Some six officers are accused of dishing out cosy contracts to dozens of companies in return for private school fees, hunting trips and VIP football tickets.

In the scheme that stretches back 24 years, they illegally contracted 26 companies to supply kit including uniforms, boots, bulletproof vests and helmets.

A court has heard how six officers at the Guardia Civil Supply Service (Sabas) even exchanged mobile phones and game consoles as ‘bribes’ in return for contracts. 

One of the officers even had his son’s private school tuition fees paid for as a sweetener for the steady stream of orders, according to an in-depth investigation by ABC.

The gravy train began when Alberto Jose Martín became the head of Sabas’ Technical Section in 2000 and continued under Colonel Juan Antonio Maroto from 2015.

Guardia Civil Car
Six members of the Guardia Civil in charge of procuring uniforms and other kit are on trial for running a decades-long bribery and corruption scheme by colluding with suppliers

The officers felt so little threat from outsiders they even kept detailed records of what had been exchanged. 

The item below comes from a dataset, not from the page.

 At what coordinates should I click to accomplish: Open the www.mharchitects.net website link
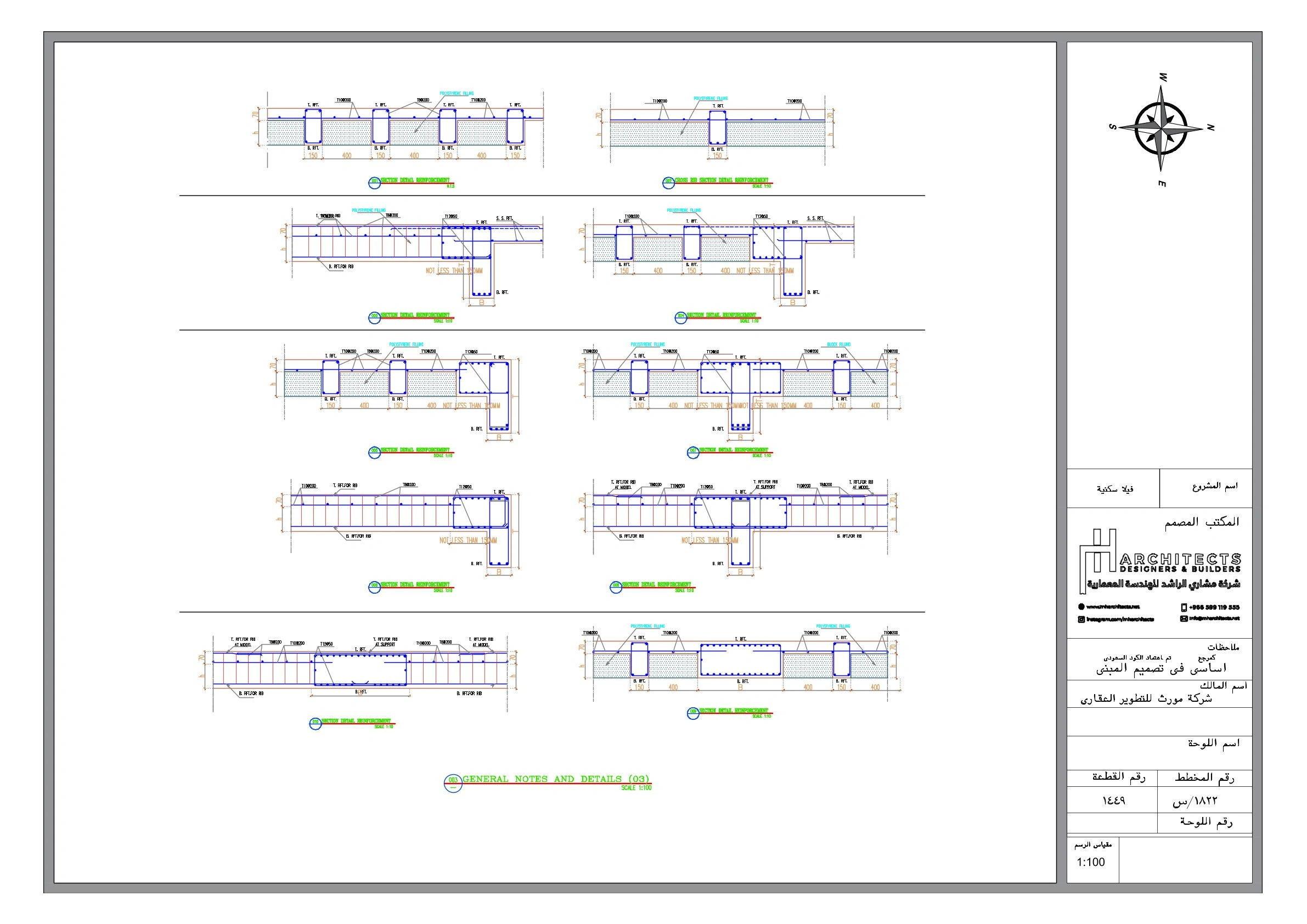click(x=1112, y=607)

Colonel Maroto also ran a laundry business which showed regular entries of cash deliveries.

One of the company salesmen, who worked closely with the police, had a log of perks naming the police officers involved.

Commissions paid ranged from 3% to 8%, with many unwitting law-abiding companies failing to win rigged tenders.

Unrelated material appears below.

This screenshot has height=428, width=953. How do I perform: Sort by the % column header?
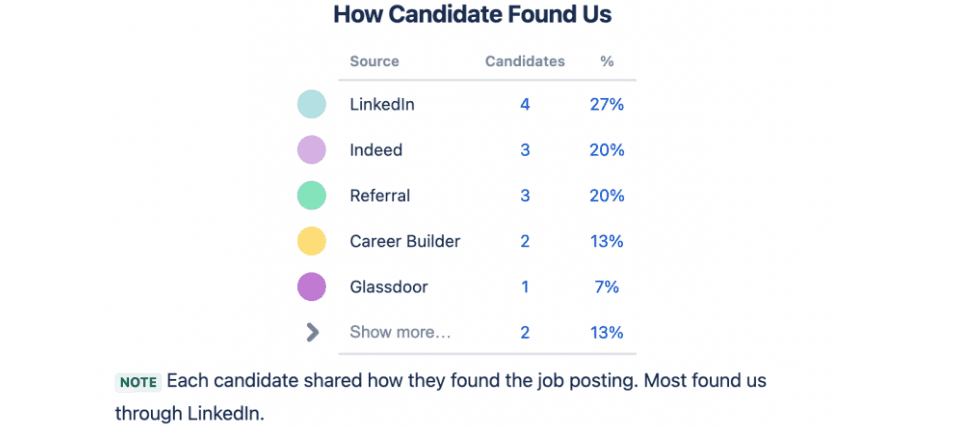click(607, 61)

In one case, the team claimed to have an open and transparent bidding process for a ‘pallet-wrapping machine’, inviting two companies to submit tenders.

However, one of them had already installed the machine in the Sabas office.

They became under investigation some years back when an insider tipped off the Guardia Civil’s Internal Affairs.

The officers face a litany of charges that include bribery, embezzlement, fraud, abuse of power, and money laundering, as well as membership of a criminal organisation. 

The case continues at Madrid Court Number 50.